OK, ilikecheese, you’re turning out to be one of those newcomers who actually want to understand things instead of just clicking buy, buy, buy until bank balance <= 0, lol. A lot of your questions can actually be answered more simply by using visuals, strangely enough. Here’s a visual:
I’ve crammed a lot of information into one image, so let’s take a bit of time to digest it. From left to right is the range of human hearing from the deepest bass to the shrillest treble. The piano keyboard has keys for a good chunk of that range. And the human voice, from deepest male bass note to highest coloratura soprano note is marked off by the two blue lines. Instruments like the cello, upright bass, bass guitar and tuba can go lower than the lowest human voice, so would fall to the left of the vocal range. Instruments like the oboe, flute and piccolo can go higher, so would extend to the right of the vocal range, but still no higher than the piano.

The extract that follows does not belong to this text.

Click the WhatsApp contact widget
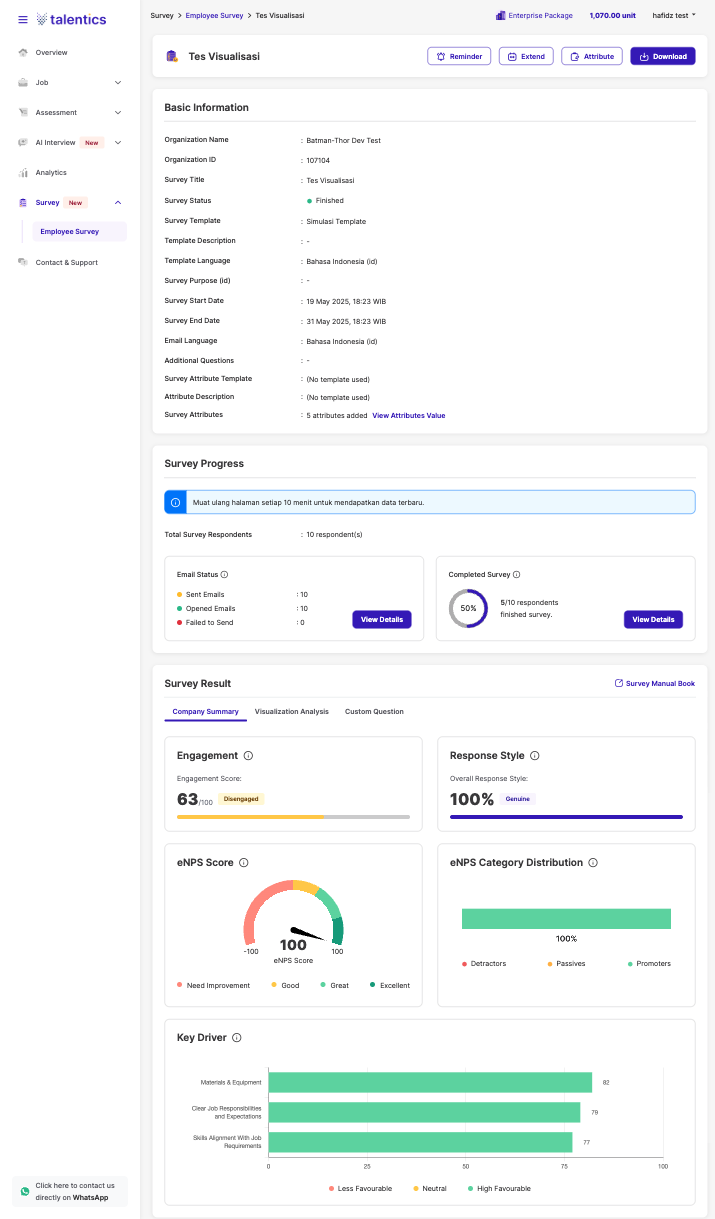The image size is (715, 1219). (x=70, y=1191)
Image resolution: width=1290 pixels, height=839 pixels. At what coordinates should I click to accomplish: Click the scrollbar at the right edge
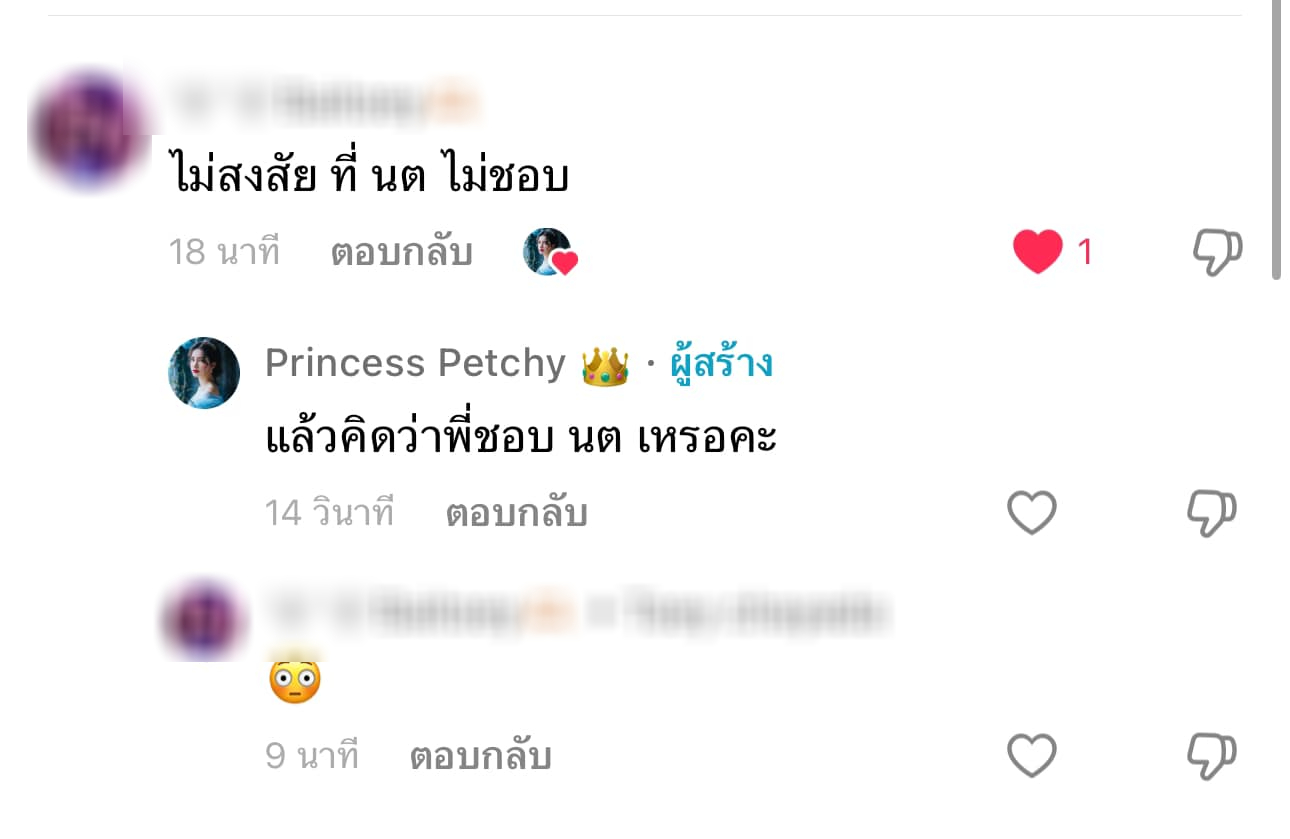[1276, 140]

An accurate frequency response happens when each sound from bass to treble that is produced at equal loudness is heard as equal loudness out of the speaker or headphone. This is illustrated by the green line. But for technical reasons, for a headphone to actually re-create that subjective equal loudness experience, it has to generate somewhat louder sounds in the low and high ends of the frequency spectrum, as shown by the red line.
For headphones like a typical Beats, in order to get the most bass possible, a big compromise has been made. The bass elevation only starts tapering off well into the non-bass range. Compare the red line between the two blue lines in the first picture vs the second. You see that this results in the human voice and most instruments having their characteristic sound (timbre) distorted, so the lower pitches are louder than they should be and the higher pitches are relatively quieter than they should be. In addition the peak on the right is even louder than it needs to be to accurately reproduce high frequency sound. (This is actually a good thing when it forces bass lovers to keep the volume down so the screech of electric guitars and such-like don’t drive them crazy.)
As I stated in my last post, this v-shape is not a bad or good thing. It’s up to the individual to decide whether the mid-range compromise is acceptable in order to get that bass range goodness. Now, going back to Harman:
Here, the bass is elevated but only to the amount that research indicates is acceptable to the majority of people, and it tapers off before the mid-range starts. After that it follows the accurate curve fairly closely.
And, again, Harman isn’t some kind of ideal frequency response. Instead, we now have three “ideal” frequency responses to choose from: A) accurate, B) bass-heavy v-shaped and C) acceptable compromise for those who want an extra helping of bass but not at the expense of messing around with the mids.
OK, re-reading your last post, there’s the LCD-2 to talk about. Here’s what you heard:
This time I’ve used an actual frequency response measurements graph from a reputable source (instead of simplifying them by hand). The green line is how an LCD-2 measures and the grey line is the same Harman curve from the picture above.
The jaggedness of the green line isn’t unusual for a headphone and the human brain doesn’t make that jaggedness so obvious for listening to music. The main thing is that on the right where the Harman and the accuracy curves rise to form a gentle grey hill, the LCD-2 hardly bothers to budge off the same average level of loudness as it uses to the left. (The engineers at Audeze haven’t found a way to retain the good things they like about how their headphones produce sound while still getting them to rise in the high frequencies. They even provide a software app called Reveal, that corrects for this problem.)